Re: REL and REV attributes (Was: More comments on HTML 3.0)

Craig Hubley (craig@passport.ca)
Thu, 27 Apr 95 23:04:36 EDT

> > But, the only works if we have an agreed upon semantics. And there are
> > likely other examples, such as TOC, Index, Glossary. A few standard values
> > would go a long way to promoting such use.
>
> Absolutely. SCO is already using REL with specific keywords --
> as I have mentioned in earlier mail -- and we intend to do more.

So there are link types we might call "SCO/back", "SCO/next", etc. ?
What applications are working now, and are envisioned for these specific
keywords.

> > There does seem to be a place for standard semantics here. And a place for
> > author defined relationships. Is the REV attribute the right place for
> > both? What about CLASS, which looks to be similar?
>
> There _is_ a place for standard semantics and standardized keywords.
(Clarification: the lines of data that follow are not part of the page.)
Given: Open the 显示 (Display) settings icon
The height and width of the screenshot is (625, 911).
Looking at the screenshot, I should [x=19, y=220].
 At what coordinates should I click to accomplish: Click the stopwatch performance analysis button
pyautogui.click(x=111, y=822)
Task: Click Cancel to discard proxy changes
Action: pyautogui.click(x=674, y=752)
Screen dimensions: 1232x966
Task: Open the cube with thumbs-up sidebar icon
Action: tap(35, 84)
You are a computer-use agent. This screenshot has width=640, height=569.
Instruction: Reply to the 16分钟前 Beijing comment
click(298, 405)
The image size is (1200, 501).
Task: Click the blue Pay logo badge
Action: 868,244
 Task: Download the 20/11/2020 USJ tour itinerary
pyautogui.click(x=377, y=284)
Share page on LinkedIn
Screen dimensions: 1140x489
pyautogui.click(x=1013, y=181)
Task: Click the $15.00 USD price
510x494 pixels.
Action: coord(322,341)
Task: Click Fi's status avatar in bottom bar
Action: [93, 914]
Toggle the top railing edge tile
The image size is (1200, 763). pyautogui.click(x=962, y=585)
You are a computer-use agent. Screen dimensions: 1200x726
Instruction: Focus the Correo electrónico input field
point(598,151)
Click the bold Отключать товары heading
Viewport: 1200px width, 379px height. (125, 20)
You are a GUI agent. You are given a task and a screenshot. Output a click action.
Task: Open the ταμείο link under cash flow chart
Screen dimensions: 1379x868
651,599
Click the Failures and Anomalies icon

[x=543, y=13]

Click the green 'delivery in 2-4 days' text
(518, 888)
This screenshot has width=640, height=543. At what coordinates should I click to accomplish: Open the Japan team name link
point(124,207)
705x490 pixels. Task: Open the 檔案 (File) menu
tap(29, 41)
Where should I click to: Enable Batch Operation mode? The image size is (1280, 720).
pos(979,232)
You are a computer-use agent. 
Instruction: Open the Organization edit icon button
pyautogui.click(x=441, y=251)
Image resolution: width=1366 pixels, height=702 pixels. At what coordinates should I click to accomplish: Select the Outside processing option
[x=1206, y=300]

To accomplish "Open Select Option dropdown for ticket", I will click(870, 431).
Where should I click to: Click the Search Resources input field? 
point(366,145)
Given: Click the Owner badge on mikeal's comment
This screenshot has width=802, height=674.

This has not been proven. More detail on how SCO uses them might help.

> There _may_ also be a place for ad hoc keywords,

My read of the history of hypertext systems since 1967 or so, says ad hoc
author-defined link names seem to be the only universally useful mechanism.

Communities of authoring practice can then evolve, such as SCO appears to
be nurturing, without forcing all the early practices on the rest of us.

My position is the inverse of Murray's: there _is_ a place for ad hoc
link-type keywords with no clear semantics other than what a human can
read into them; Once such a mechanism is in place and clearly working,
there _may_ be a core set of standard types that software can act upon:
a small, well-defined, practice-proven, and precedent-defined subset of
those in use. I would suggest starting with the 'link types' defined by
the NetNews and Mail systems, each of which has a means of unambiguously
specifying other News or Mail files. But avoid words like 'next' that
require a specific ordering on a set of files to be useful...

> but other than
> providing a mechanism for allowing this, there is no place within
> the HTML WG for specifying that.

Of course. However, the 'mechanism' becomes much more complex and
difficult to support in a portable way, as one standardizes deeper
levels of semantics. If we say that a link type makes the browser
behave in a certain way, then we have invented a mechanism to specify
browser behavior, and this will lead us into implementation dependency
for certain.

It seems to me that we have to invent a means of defining types, THEN
we can decide what standard types are required (object oriented dogma).

Anyone who worked on C++ standards can testify that trying to build a
consistent type definition system ON TOP OF a set of pre-existing types
that were standardized before the definition system was invented, is a
horror story that yields results that please no one.